Honeywell International Inc., HON
Kapur adopted a cautious yet optimistic tone. He characterized the challenges as delivery timing issues rather than fundamental weakening in customer demand.
“If something due in March shows up in April or May, it still won’t change our guide for the year or for that matter, the next year,” he said.
This outlook supports the company’s decision to maintain its full-year projections. Honeywell continues to forecast 2026 revenue between $38.8 billion and $39.8 billion.
The company’s adjusted earnings per share outlook remains firmly at $10.35 to $10.65 for the year. Management appears confident enough to keep these targets intact.
Share Price Pressure Mounts
HON stock has shed roughly 3.7% in value since regional hostilities intensified more than two weeks ago. For an established industrial leader, this represents a notable decline.
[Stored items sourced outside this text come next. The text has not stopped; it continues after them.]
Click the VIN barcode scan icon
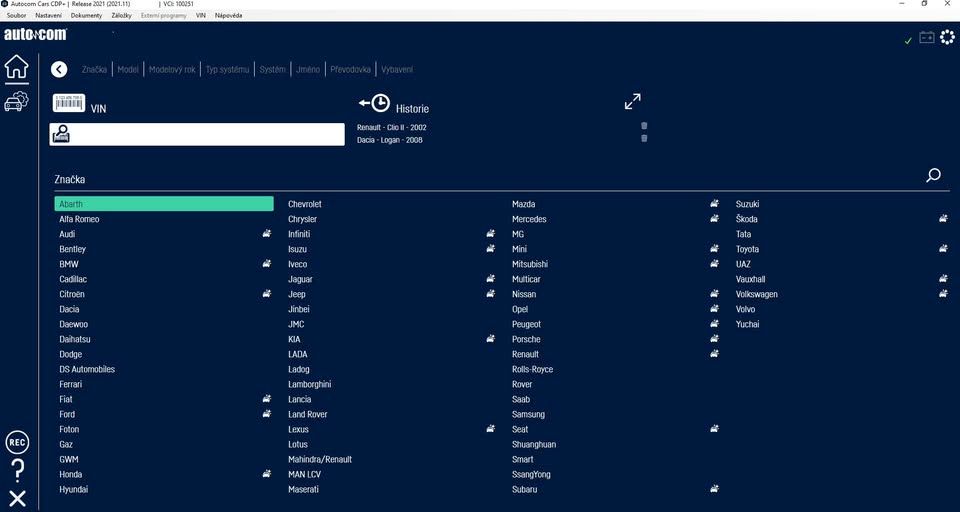This screenshot has width=960, height=512. [x=69, y=103]
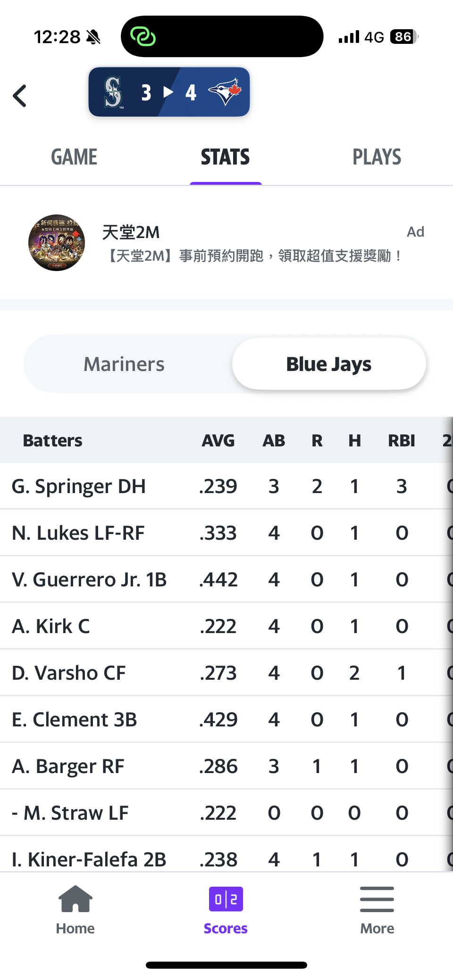Switch to the GAME tab
Viewport: 453px width, 980px height.
[x=74, y=157]
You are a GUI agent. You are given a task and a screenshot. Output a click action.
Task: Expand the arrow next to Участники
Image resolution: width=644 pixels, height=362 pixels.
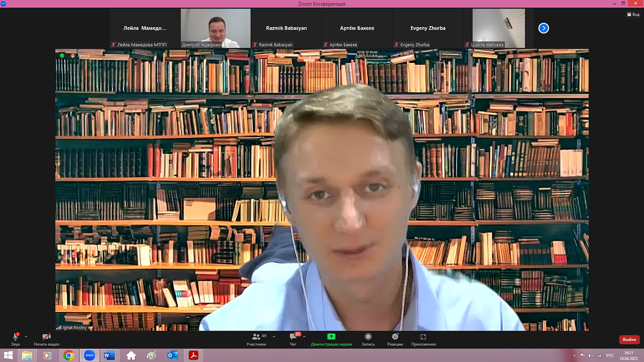tap(274, 337)
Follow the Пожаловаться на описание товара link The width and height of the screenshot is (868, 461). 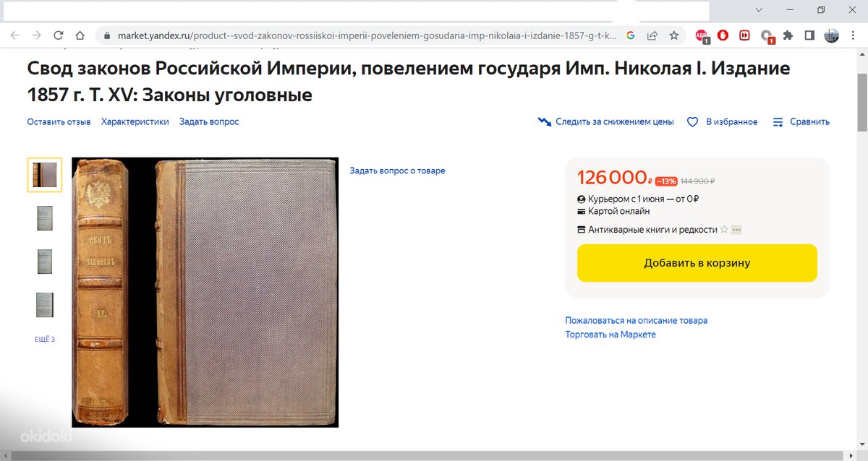pyautogui.click(x=637, y=320)
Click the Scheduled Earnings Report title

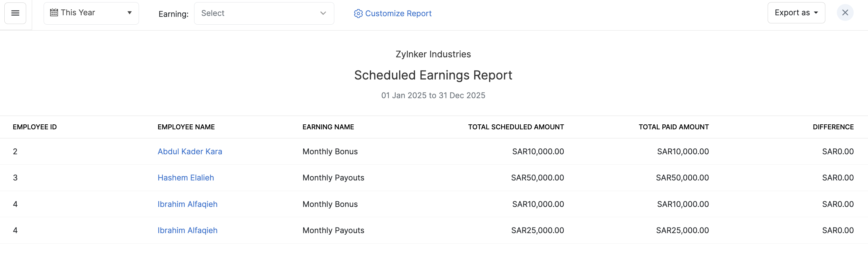coord(433,75)
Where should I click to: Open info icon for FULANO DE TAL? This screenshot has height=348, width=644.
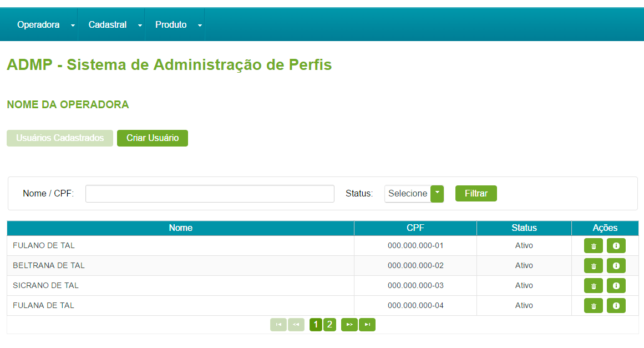pyautogui.click(x=616, y=245)
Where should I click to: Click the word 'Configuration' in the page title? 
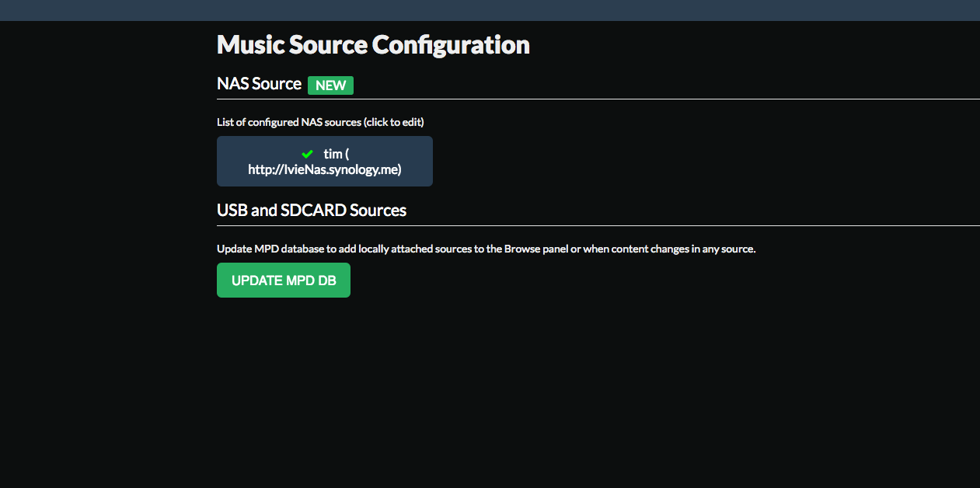tap(451, 44)
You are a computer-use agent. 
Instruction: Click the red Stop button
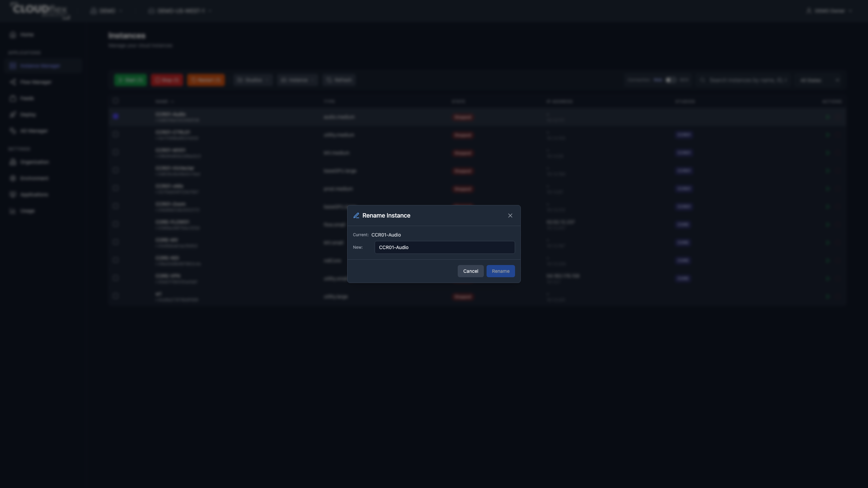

The selloff mirrors wider investor concerns about how multinational corporations with complex supply networks will navigate the current disruptions. Honeywell’s operations span aerospace systems, building technologies, and industrial automation — all sectors vulnerable to global logistics challenges.
Management has not disclosed which particular divisions are experiencing the most significant Q1 timing delays. The projected high-single-digit revenue impact remains an estimate rather than a definitive calculation.
Industrial Sector Faces Broader Challenges
Honeywell is far from isolated in confronting these obstacles. The Iranian conflict is generating resistance across industrial and energy sectors, with shipping route volatility introducing additional complexity to supply chain planning.
Rising energy prices are flowing through to production costs for manufacturers dependent on transportation networks and commodity inputs. For Honeywell, this translates to managing compressed margins over the near term.
Kapur’s characterization of the situation as “tactical” carries weight with investors. It suggests leadership views this as a transient challenge rather than a permanent shift in market fundamentals for Honeywell’s offerings.
Nevertheless, any first-quarter shortfall — regardless of timing-related explanations — typically attracts investor scrutiny. Market watchers will pay close attention when Honeywell releases its Q1 earnings report.
The company’s full-year adjusted EPS projection of $10.35 to $10.65 and revenue guidance of $38.8 billion to $39.8 billion remain the key metrics under observation. As of March 17, these figures stand unrevised.